» Aim
Copy the stretch of data from the line containing "Open the Metadata panel dropdown arrow" through the line containing "pos(446,518)", both included, reproducing each line verbatim.

- - - - - - -

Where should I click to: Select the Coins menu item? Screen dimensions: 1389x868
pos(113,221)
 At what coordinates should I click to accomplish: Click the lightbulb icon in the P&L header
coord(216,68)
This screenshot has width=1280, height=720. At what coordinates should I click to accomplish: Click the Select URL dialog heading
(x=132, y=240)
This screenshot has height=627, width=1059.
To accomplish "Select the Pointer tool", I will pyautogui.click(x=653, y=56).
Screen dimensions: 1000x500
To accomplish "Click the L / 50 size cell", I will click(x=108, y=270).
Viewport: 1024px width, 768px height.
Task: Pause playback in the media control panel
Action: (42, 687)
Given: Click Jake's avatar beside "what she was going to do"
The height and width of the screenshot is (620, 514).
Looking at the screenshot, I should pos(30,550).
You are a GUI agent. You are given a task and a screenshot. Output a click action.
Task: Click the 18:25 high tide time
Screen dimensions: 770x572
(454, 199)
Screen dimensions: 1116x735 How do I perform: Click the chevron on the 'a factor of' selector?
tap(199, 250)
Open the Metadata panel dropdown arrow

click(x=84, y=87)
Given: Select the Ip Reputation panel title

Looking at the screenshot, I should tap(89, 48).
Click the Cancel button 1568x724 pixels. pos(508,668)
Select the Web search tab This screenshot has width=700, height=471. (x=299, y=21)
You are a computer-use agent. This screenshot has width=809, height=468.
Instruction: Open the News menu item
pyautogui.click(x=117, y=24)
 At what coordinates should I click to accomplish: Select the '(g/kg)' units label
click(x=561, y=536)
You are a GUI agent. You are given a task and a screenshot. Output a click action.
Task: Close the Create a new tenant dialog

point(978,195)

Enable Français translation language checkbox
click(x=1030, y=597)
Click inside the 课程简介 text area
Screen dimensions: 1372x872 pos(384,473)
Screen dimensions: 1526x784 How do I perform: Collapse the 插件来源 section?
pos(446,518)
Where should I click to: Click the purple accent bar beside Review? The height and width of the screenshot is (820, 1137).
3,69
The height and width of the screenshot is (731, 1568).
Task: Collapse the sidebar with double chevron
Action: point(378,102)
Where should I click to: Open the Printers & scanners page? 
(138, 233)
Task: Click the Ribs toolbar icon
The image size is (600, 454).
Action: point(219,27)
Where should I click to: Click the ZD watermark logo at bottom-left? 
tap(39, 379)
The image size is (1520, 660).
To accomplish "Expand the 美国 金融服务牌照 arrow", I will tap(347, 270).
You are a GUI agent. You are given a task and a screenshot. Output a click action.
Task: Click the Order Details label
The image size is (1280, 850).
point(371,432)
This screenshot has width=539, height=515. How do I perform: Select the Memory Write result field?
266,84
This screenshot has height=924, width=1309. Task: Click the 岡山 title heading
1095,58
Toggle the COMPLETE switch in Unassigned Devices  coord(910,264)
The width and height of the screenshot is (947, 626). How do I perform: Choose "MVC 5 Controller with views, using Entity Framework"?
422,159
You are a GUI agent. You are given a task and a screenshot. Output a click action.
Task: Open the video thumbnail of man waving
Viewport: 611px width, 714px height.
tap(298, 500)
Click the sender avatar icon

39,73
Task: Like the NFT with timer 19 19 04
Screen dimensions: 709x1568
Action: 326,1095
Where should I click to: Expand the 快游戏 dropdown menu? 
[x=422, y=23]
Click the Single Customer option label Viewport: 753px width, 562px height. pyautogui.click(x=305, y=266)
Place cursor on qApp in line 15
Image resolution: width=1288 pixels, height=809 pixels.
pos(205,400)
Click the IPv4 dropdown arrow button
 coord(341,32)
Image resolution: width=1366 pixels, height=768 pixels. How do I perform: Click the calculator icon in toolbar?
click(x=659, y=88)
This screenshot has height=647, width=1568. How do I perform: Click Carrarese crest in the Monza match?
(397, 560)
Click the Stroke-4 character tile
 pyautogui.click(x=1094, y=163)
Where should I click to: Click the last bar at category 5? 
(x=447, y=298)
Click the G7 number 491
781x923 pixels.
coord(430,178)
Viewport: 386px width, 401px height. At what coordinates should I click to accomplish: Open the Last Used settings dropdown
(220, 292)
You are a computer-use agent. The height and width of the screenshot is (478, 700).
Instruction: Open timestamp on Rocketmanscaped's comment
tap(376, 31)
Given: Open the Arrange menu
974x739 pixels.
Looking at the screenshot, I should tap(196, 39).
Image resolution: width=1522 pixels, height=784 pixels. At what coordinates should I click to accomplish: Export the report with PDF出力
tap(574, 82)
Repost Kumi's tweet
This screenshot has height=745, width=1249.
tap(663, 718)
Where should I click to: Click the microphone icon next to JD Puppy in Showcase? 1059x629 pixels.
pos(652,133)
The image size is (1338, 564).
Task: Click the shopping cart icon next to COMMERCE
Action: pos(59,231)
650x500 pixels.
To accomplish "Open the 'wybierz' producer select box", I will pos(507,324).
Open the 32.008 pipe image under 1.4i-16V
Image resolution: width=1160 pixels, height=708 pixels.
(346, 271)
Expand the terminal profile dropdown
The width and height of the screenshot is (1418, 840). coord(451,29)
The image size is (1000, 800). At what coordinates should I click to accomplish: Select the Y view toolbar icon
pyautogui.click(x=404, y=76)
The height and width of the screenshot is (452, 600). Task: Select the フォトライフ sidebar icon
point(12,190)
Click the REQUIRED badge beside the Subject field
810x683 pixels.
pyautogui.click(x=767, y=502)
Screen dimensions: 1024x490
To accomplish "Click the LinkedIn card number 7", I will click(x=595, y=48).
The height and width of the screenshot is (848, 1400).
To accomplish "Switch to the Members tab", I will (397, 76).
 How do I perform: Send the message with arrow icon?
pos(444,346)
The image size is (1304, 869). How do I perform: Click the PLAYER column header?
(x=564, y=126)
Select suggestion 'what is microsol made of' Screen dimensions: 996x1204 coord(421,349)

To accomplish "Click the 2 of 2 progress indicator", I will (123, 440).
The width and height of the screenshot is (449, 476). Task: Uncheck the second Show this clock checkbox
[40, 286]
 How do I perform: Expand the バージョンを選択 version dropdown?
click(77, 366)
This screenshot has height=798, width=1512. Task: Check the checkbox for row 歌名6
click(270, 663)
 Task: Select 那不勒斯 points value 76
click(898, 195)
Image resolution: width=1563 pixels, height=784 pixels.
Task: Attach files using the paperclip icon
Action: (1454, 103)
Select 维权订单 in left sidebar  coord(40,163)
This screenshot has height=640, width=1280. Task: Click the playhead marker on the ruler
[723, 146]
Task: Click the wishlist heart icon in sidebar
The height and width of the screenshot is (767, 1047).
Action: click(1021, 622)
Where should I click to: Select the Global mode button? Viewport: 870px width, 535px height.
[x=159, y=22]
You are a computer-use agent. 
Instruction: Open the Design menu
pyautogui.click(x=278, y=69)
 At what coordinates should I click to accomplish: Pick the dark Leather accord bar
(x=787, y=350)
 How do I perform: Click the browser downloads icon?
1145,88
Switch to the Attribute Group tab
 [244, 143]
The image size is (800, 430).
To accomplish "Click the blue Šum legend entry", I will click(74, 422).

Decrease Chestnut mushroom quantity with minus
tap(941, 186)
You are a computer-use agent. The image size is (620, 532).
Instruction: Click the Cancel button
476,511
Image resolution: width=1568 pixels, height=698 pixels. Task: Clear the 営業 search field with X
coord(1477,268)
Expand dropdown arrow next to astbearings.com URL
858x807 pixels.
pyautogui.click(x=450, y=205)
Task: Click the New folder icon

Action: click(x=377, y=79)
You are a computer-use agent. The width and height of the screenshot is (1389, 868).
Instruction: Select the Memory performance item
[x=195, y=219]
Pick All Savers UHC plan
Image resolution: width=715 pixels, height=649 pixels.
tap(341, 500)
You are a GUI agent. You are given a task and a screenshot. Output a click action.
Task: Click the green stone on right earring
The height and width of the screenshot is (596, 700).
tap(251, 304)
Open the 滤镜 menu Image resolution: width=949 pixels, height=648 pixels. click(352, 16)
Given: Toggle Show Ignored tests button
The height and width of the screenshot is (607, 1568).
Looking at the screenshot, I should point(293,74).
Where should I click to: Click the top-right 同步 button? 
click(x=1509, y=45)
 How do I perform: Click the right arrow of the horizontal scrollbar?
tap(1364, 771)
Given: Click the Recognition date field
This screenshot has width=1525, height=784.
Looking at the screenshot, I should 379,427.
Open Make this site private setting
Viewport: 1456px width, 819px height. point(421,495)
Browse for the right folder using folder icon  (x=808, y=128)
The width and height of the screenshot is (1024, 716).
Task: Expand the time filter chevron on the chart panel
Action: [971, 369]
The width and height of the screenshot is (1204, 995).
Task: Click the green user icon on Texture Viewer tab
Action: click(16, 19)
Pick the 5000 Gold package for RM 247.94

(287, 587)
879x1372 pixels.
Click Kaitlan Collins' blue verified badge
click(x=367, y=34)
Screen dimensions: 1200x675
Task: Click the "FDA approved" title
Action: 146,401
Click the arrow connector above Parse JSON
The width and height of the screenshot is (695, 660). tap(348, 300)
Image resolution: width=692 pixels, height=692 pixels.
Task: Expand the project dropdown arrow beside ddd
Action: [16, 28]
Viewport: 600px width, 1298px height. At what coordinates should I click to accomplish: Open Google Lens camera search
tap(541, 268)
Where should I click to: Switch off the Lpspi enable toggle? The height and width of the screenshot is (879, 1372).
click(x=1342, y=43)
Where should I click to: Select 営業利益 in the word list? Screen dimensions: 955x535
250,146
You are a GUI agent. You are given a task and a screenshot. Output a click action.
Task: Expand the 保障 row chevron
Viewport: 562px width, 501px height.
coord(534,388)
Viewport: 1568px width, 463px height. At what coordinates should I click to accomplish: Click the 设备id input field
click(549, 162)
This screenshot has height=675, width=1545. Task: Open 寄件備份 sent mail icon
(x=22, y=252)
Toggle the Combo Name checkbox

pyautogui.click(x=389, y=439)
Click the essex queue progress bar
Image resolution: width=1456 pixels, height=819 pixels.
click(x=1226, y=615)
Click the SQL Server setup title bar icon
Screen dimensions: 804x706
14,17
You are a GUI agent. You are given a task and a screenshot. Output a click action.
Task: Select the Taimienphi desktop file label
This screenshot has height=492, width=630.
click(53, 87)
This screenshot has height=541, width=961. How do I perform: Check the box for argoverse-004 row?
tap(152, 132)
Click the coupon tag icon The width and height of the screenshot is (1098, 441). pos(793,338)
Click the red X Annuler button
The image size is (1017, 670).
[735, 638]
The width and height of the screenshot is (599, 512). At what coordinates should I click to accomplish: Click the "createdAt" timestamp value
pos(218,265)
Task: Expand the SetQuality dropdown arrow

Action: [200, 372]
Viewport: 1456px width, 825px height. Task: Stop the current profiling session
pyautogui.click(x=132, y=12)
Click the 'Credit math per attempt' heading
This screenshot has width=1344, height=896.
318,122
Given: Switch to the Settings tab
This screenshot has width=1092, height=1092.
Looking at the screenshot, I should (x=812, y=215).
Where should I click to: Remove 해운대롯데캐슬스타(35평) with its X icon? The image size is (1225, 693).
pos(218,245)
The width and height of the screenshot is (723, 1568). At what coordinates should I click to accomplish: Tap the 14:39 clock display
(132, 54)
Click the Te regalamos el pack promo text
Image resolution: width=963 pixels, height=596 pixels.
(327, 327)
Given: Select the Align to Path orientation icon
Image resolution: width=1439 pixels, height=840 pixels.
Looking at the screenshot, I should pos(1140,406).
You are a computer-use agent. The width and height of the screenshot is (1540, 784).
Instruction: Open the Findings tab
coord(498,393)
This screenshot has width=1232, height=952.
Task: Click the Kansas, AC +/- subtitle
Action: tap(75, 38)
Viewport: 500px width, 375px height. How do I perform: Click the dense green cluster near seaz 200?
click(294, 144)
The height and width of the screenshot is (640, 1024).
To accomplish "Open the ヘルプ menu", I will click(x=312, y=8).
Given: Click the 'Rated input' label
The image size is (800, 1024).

- - - - - - -

» Completed exercise
Open the Metadata panel dropdown arrow

click(x=84, y=87)
Given: Select the Ip Reputation panel title

Looking at the screenshot, I should tap(89, 48).
Click the Cancel button 1568x724 pixels. pos(508,668)
Select the Web search tab This screenshot has width=700, height=471. (x=299, y=21)
You are a computer-use agent. This screenshot has width=809, height=468.
Instruction: Open the News menu item
pyautogui.click(x=117, y=24)
 At what coordinates should I click to accomplish: Select the '(g/kg)' units label
click(x=561, y=536)
You are a GUI agent. You are given a task and a screenshot. Output a click action.
Task: Close the Create a new tenant dialog

point(978,195)

Enable Français translation language checkbox
click(x=1030, y=597)
Click inside the 课程简介 text area
Screen dimensions: 1372x872 pos(384,473)
Screen dimensions: 1526x784 How do I perform: Collapse the 插件来源 section?
pos(446,518)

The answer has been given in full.